3. Take the lead. Courage to act in the midst of chaos is the core of leadership: to own responsibility when you don’t have total authority, to make decisions when you know none of the options is perfect, to lead even when you’re quaking in your boots. As Clemence says, “Creating Recessionwire was empowering. I learned a tremendous amount about business, and about—well, remember that old Nike slogan, ‘Just Do It?’ I used to think that people who did extraordinary things were somehow different. I learned that they’re people who ‘Just Do It.’

4. Look through other eyes. How do people in completely different fields and points of view approach chaos? Whatever you think of Sarah Palin, for example, she certainly seized the opportunity during McCain’s 2008 faltering presidential race to propel herself forward. I’m a great fan of cards called “Creative Whacks” to help me think up new solutions for seemingly intractable problems. (And do try to see the humor in every situation—laughter is always useful leavening for new ideas.)
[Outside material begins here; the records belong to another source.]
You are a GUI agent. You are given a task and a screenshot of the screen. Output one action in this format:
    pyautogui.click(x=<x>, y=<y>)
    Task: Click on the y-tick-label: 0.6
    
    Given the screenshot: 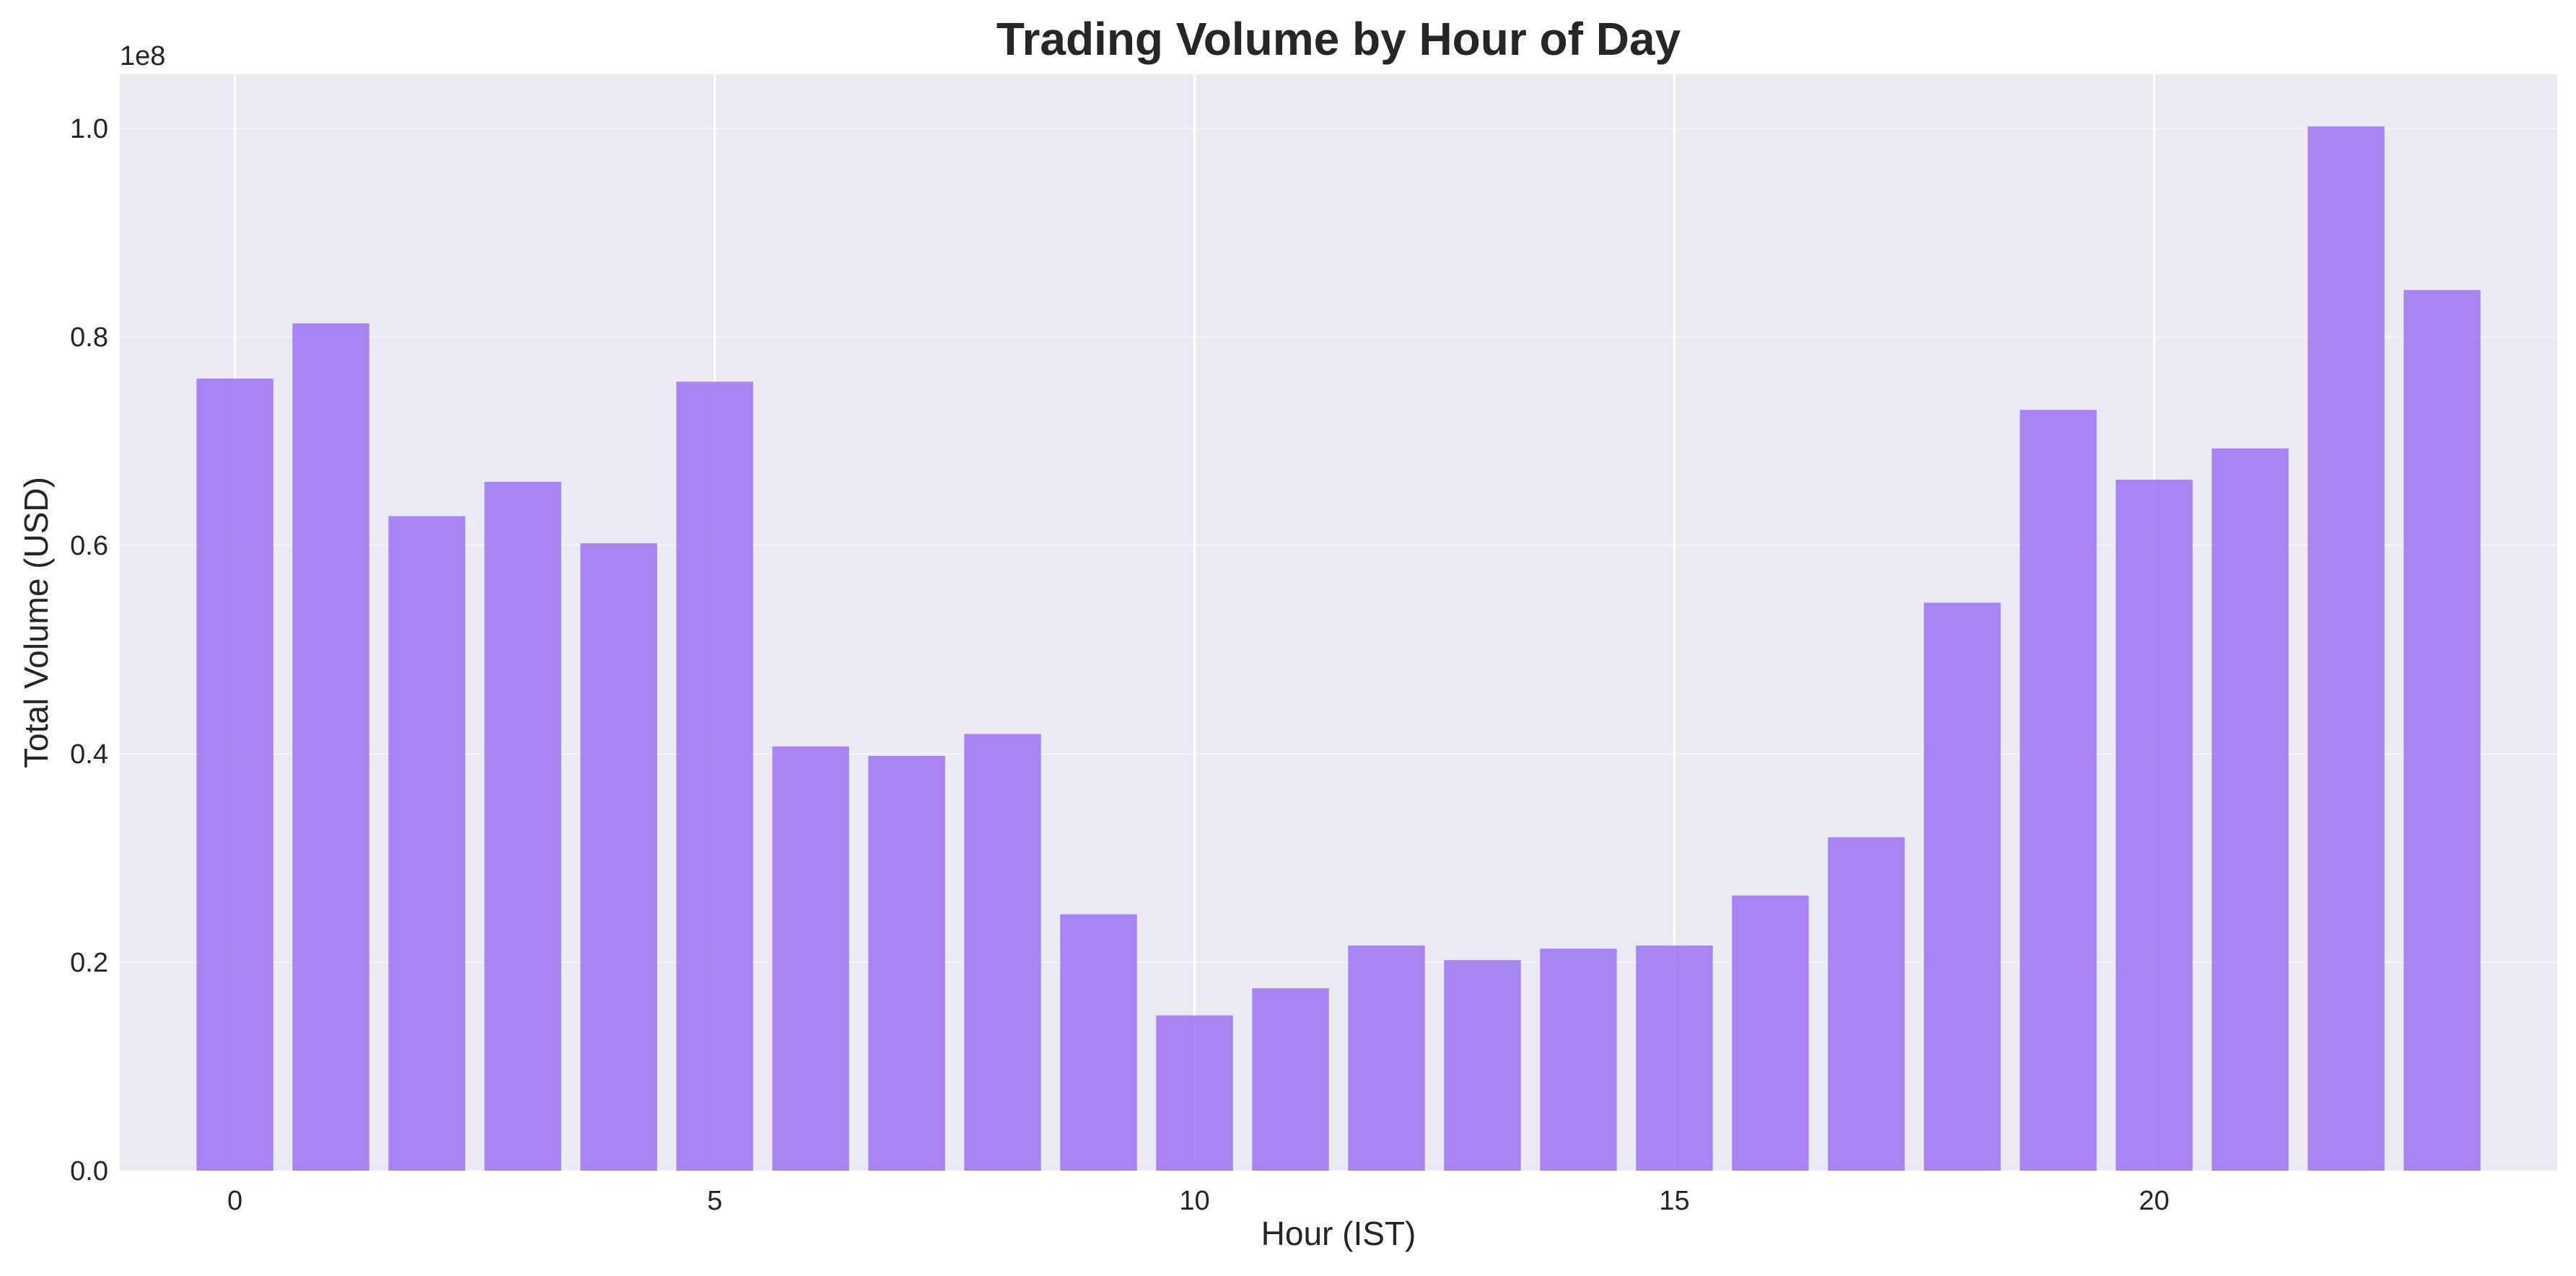 What is the action you would take?
    pyautogui.click(x=89, y=546)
5. Appreciate the potential: Since innovation usually comes from people not regarded as the norm—like a teenaged Bill Gates creating Microsoft in his garage—we often don’t see it coming. Our instinct is to seek stability. That squanders the incredible potential of disruptive change to create new channels of opportunity, more inclusive vocabularies, and better technologies. Chaos signals boundaries are fluid so you can accomplish things you might not have been able to do otherwise.

In the end the person who will be the most successful in leadership is someone who understands that chaos is opportunity waiting to be seized. Clemence suggests asking: “What does this give you the chance to do, see, experience or be? Take that, and then think even bigger.”
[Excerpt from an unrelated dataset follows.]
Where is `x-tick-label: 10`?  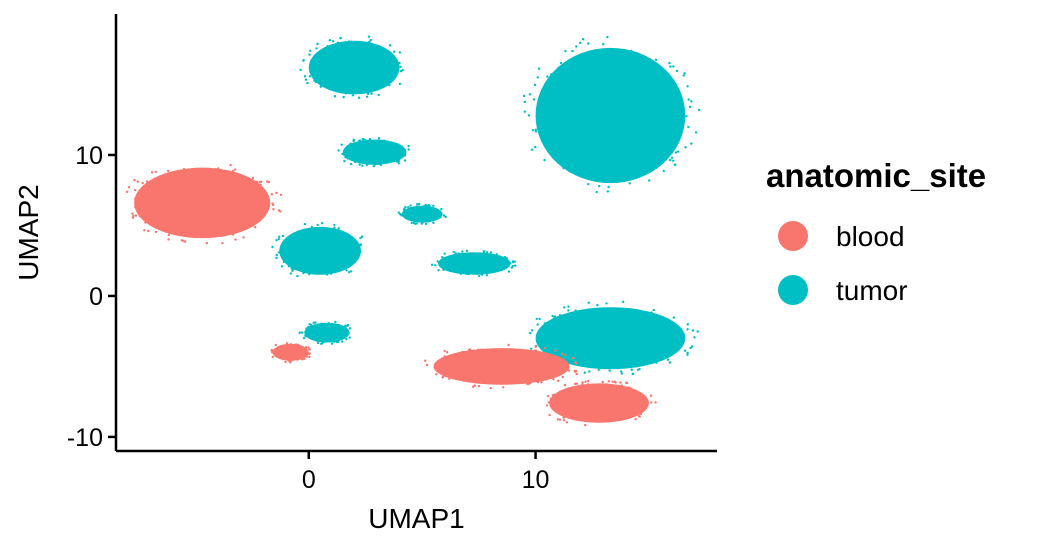
x-tick-label: 10 is located at coordinates (536, 480).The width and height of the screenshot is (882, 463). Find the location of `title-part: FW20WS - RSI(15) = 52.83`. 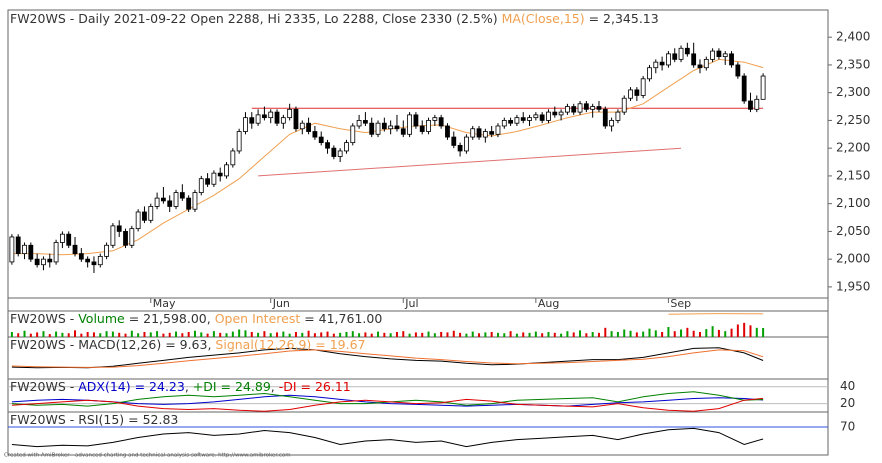

title-part: FW20WS - RSI(15) = 52.83 is located at coordinates (94, 420).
When you’ve been in a chaotic situation, in work or in your personal life, did you retreat, or did you step forward and own it, rewriting the rules and setting new parameters? What did you learn that might help others?

This post was originally published in BlogHer Career.  Check it and all my every-other-week leadership Q and A columns out there. I solicit your questions for the column—feel free to post them below or e-mail me.

No Comments

  1. Aletha on September 30, 2011 at 2:03 am

    The irony of the admonition to get real generally is lost on those who think a bold vision for change must be unrealistic. What if what is generally considered reality is really a house of cards? There is nothing intrinsically real about the way business and politics are done; they are both based on a house of cards, and when enough people start doubting the public relations spin that keeps the status quo going, reality bites and it crashes. This is not some academic or pie in the sky observation. People get hurt when reality bites, because the vision that animates conventional wisdom is inherently unsustainable, to put it mildly. When cutthroat competition, domination, violence, military might, and all the other forms of power over are highly valued and accepted as the way things have to be, what does it mean to get real? To me, that admonition means giving up, accepting that nobody can do anything to stop the headlong rush to doomsday.
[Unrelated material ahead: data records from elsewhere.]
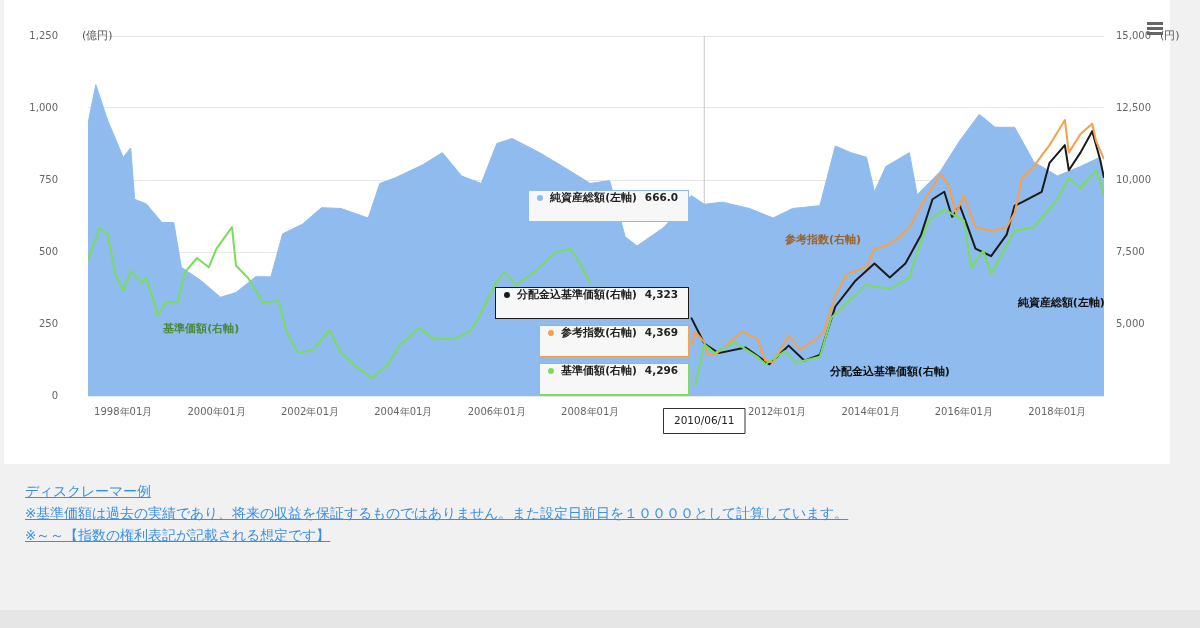 Image resolution: width=1200 pixels, height=628 pixels. What do you see at coordinates (48, 323) in the screenshot?
I see `y-tick-label: 250` at bounding box center [48, 323].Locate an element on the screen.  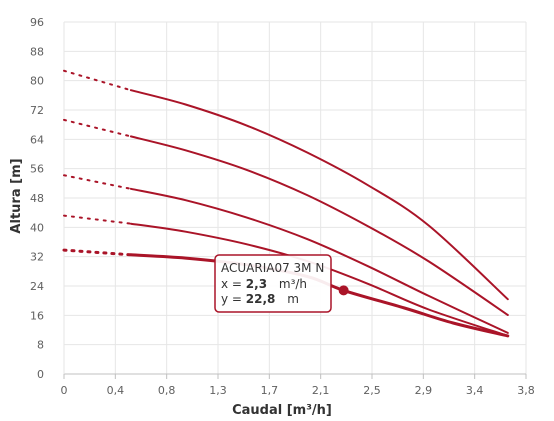
x-tick-label: 0 is located at coordinates (64, 390).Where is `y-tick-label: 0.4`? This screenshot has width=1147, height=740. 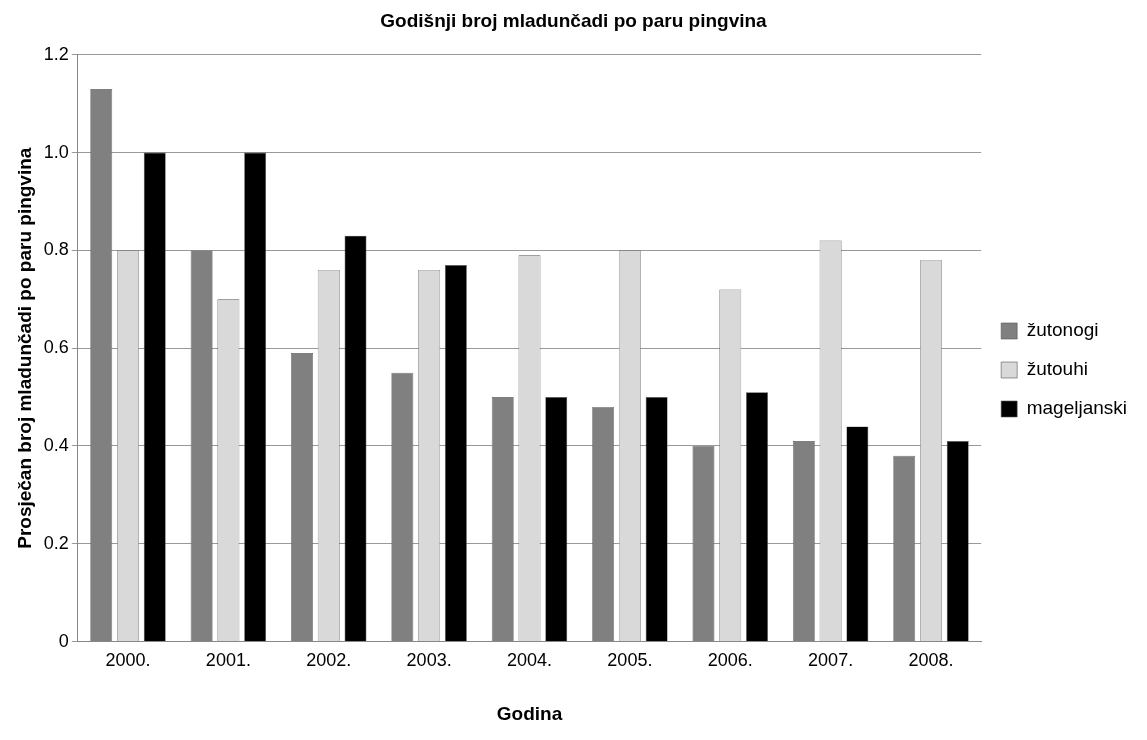 y-tick-label: 0.4 is located at coordinates (56, 444).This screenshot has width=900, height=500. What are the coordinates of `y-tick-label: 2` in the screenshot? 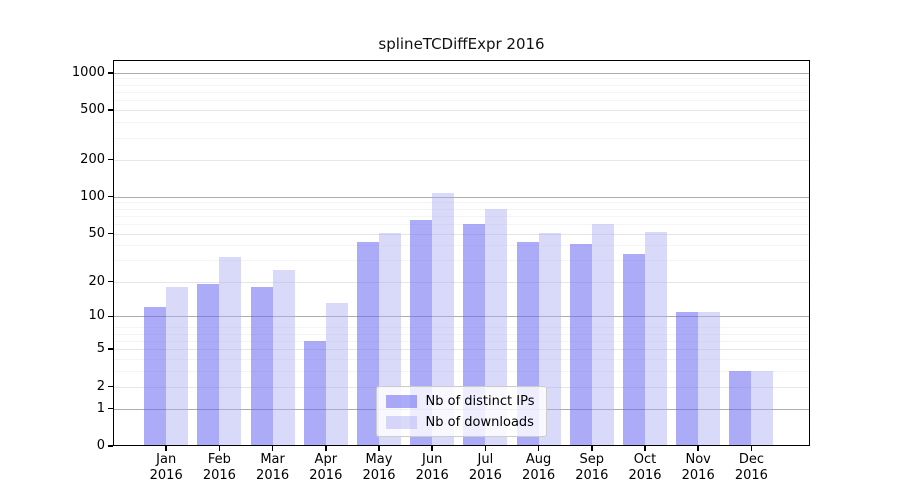 It's located at (100, 386).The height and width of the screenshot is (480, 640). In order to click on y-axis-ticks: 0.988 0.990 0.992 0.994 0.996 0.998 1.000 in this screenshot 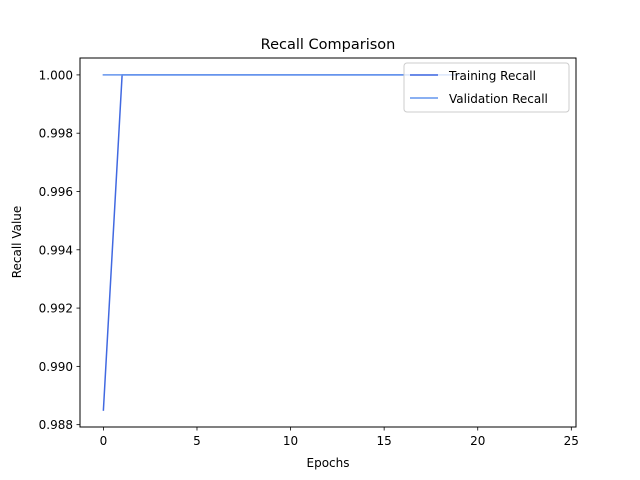, I will do `click(60, 250)`.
    Needless to say, my concept of reality is diametrically opposed to that. When enough people wake up, smell the coffee, and realize the powers that be do not give a damn about our well-being, but are in fact actively destroying our well-being and laughing all the way to the bank, perhaps then people could realize it does not have to be this way, and take power from those who would keep us powerless. It may seem that the only way to do that would be a violent revolution, but that would only change who is in charge, solving nothing. What I have in mind is a nonviolent feminist revolution. Feminists are not bound by the limitations of conventional wisdom. We can do better.